──────── Listed records ────────

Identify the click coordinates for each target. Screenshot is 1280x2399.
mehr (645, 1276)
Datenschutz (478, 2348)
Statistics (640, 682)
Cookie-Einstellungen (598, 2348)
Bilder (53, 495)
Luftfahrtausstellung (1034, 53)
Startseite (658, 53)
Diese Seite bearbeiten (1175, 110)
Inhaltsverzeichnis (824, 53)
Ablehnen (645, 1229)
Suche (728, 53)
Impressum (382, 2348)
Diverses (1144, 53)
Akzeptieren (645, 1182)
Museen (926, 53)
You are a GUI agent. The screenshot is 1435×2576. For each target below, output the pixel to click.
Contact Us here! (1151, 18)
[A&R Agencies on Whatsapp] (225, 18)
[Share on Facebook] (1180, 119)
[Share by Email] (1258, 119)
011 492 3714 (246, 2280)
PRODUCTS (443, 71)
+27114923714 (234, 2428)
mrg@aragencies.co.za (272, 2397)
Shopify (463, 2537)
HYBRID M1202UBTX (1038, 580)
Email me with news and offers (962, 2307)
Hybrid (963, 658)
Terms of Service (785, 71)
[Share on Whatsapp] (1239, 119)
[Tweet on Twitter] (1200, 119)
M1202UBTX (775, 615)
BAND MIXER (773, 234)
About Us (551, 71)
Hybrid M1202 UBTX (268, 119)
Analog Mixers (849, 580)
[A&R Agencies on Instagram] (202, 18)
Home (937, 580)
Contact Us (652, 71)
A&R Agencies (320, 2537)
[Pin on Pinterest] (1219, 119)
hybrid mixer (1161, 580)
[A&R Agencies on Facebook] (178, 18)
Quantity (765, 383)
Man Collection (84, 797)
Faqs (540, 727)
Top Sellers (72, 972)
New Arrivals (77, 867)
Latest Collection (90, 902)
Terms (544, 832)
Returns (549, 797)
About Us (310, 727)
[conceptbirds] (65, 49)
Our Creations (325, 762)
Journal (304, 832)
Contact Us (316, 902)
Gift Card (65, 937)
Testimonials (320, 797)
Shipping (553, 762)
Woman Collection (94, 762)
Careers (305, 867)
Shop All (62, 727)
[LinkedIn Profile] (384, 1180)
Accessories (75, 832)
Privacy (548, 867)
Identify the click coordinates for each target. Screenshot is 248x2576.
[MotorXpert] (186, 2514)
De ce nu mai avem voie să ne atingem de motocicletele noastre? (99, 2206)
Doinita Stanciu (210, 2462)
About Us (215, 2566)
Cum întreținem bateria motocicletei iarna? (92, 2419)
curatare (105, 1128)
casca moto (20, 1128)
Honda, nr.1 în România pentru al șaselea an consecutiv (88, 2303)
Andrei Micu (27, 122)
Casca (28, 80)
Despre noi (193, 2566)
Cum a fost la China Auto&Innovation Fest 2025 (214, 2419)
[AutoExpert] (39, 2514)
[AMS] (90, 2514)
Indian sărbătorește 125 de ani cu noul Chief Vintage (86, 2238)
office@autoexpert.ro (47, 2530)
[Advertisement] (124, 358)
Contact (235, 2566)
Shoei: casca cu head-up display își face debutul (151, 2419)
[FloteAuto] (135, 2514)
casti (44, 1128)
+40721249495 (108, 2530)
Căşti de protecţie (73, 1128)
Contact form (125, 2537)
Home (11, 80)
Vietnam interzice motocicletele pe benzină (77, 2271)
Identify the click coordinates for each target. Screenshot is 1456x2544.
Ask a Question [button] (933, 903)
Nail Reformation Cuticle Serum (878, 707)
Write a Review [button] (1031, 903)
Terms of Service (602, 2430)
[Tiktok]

────────

* _Exercise instructions_:
What is needed is an exact reproduction of the data.

* _Task output_:
Identify the click coordinates for each target. Screenshot is 1280x2399.
mehr (645, 1276)
Datenschutz (478, 2348)
Statistics (640, 682)
Cookie-Einstellungen (598, 2348)
Bilder (53, 495)
Luftfahrtausstellung (1034, 53)
Startseite (658, 53)
Diese Seite bearbeiten (1175, 110)
Inhaltsverzeichnis (824, 53)
Ablehnen (645, 1229)
Suche (728, 53)
Impressum (382, 2348)
Diverses (1144, 53)
Akzeptieren (645, 1182)
Museen (926, 53)
You are a GUI agent. The screenshot is 1435×2576. For each target below, output the pixel to click.
Contact Us here! (1151, 18)
[A&R Agencies on Whatsapp] (225, 18)
[Share on Facebook] (1180, 119)
[Share by Email] (1258, 119)
011 492 3714 (246, 2280)
PRODUCTS (443, 71)
+27114923714 (234, 2428)
mrg@aragencies.co.za (272, 2397)
Shopify (463, 2537)
HYBRID M1202UBTX (1038, 580)
Email me with news and offers (962, 2307)
Hybrid (963, 658)
Terms of Service (785, 71)
[Share on Whatsapp] (1239, 119)
[Tweet on Twitter] (1200, 119)
M1202UBTX (775, 615)
BAND MIXER (773, 234)
About Us (551, 71)
Hybrid M1202 UBTX (268, 119)
Analog Mixers (849, 580)
[A&R Agencies on Instagram] (202, 18)
Home (937, 580)
Contact Us (652, 71)
A&R Agencies (320, 2537)
[Pin on Pinterest] (1219, 119)
hybrid mixer (1161, 580)
[A&R Agencies on Facebook] (178, 18)
Quantity (765, 383)
Man Collection (84, 797)
Faqs (540, 727)
Top Sellers (72, 972)
New Arrivals (77, 867)
Latest Collection (90, 902)
Terms (544, 832)
Returns (549, 797)
About Us (310, 727)
[conceptbirds] (65, 49)
Our Creations (325, 762)
Journal (304, 832)
Contact Us (316, 902)
Gift Card (65, 937)
Testimonials (320, 797)
Shipping (553, 762)
Woman Collection (94, 762)
Careers (305, 867)
Shop All (62, 727)
[LinkedIn Profile] (384, 1180)
Accessories (75, 832)
Privacy (548, 867)
Identify the click coordinates for each target. Screenshot is 248x2576.
[MotorXpert] (186, 2514)
De ce nu mai avem voie să ne atingem de motocicletele noastre? (99, 2206)
Doinita Stanciu (210, 2462)
About Us (215, 2566)
Cum întreținem bateria motocicletei iarna? (92, 2419)
curatare (105, 1128)
casca moto (20, 1128)
Honda, nr.1 în România pentru al șaselea an consecutiv (88, 2303)
Andrei Micu (27, 122)
Casca (28, 80)
Despre noi (193, 2566)
Cum a fost la China Auto&Innovation Fest 2025 (214, 2419)
[AutoExpert] (39, 2514)
[AMS] (90, 2514)
Indian sărbătorește 125 de ani cu noul Chief Vintage (86, 2238)
office@autoexpert.ro (47, 2530)
[Advertisement] (124, 358)
Contact (235, 2566)
Shoei: casca cu head-up display își face debutul (151, 2419)
[FloteAuto] (135, 2514)
casti (44, 1128)
+40721249495 (108, 2530)
Căşti de protecţie (73, 1128)
Contact form (125, 2537)
Home (11, 80)
Vietnam interzice motocicletele pe benzină (77, 2271)
Identify the click coordinates for each target. Screenshot is 1456x2544.
Ask a Question [button] (933, 903)
Nail Reformation Cuticle Serum (878, 707)
Write a Review [button] (1031, 903)
Terms of Service (602, 2430)
[Tiktok]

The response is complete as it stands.